**Text excerpt**
-.-.-
Tuesday, October 20, 2009

A week its been!

It really is sad. This is the most pathetic attempt at a blog that I've ever seen. Granted I haven't seen many blogs. But still, this is not what I had in mind for a daily discipline. I suck.
It seems that I have divided my "life change" and/or weight loss challenge into two seperate battles. And it seems that I feel unless I have both conquered, at the same time, that my goal will be reached. But if one falls to the way side, then the other must as well...because they go hand in hand. WELL...this is false. My two sides are 1. eating healthy and in moderation, and 2. regular excersize. While I do believe that these are both very important to a healthy life, it certainly is wrong to think I need one to accomplish the other. In fact, it's probably one of the main reasons I never conquer either!
Last week I started running with Jeff. He has been running for years and has a lot of really good information to help an amateur runner learn the ropes. He teaches me how to run properly, slowly and consistantly, and he also has all that biological (not sure if this is the right word??) information that keeps you from hurting for days on end after. I went for my first run (although greatly intimidated by his jedi running status) and found that I really enjoyed it! I didn't feel exhausted, I didn't hurt, and I felt ready to do it again the next day.
-.-.-
**Dataset excerpts**
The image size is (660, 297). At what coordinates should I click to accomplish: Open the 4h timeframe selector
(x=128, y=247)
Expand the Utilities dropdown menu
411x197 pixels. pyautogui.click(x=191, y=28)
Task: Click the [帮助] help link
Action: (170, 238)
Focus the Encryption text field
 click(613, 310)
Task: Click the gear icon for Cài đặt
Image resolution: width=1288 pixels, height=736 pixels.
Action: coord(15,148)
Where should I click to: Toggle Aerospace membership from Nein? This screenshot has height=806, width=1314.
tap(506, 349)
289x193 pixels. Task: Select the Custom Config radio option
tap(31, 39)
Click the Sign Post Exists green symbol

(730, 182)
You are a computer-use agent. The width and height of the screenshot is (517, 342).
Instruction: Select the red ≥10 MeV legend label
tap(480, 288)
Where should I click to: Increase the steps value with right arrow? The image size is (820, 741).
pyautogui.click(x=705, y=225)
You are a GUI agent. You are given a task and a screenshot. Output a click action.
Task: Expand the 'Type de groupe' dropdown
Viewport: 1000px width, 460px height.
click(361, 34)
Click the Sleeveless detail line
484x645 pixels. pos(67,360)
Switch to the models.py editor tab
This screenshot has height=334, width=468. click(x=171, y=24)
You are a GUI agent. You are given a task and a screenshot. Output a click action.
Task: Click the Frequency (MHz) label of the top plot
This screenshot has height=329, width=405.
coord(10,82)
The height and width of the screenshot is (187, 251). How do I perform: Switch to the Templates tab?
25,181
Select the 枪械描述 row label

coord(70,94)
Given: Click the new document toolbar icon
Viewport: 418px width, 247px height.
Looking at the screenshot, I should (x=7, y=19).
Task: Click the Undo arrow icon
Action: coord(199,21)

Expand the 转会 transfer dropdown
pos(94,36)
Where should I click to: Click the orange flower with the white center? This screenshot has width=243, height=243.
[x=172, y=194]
-.-.-
**What is expected**
Reproduce the entire blog post above word for word, from its date line through its final sentence.

**Response box**
Tuesday, October 20, 2009

A week its been!

It really is sad. This is the most pathetic attempt at a blog that I've ever seen. Granted I haven't seen many blogs. But still, this is not what I had in mind for a daily discipline. I suck.
It seems that I have divided my "life change" and/or weight loss challenge into two seperate battles. And it seems that I feel unless I have both conquered, at the same time, that my goal will be reached. But if one falls to the way side, then the other must as well...because they go hand in hand. WELL...this is false. My two sides are 1. eating healthy and in moderation, and 2. regular excersize. While I do believe that these are both very important to a healthy life, it certainly is wrong to think I need one to accomplish the other. In fact, it's probably one of the main reasons I never conquer either!
Last week I started running with Jeff. He has been running for years and has a lot of really good information to help an amateur runner learn the ropes. He teaches me how to run properly, slowly and consistantly, and he also has all that biological (not sure if this is the right word??) information that keeps you from hurting for days on end after. I went for my first run (although greatly intimidated by his jedi running status) and found that I really enjoyed it! I didn't feel exhausted, I didn't hurt, and I felt ready to do it again the next day.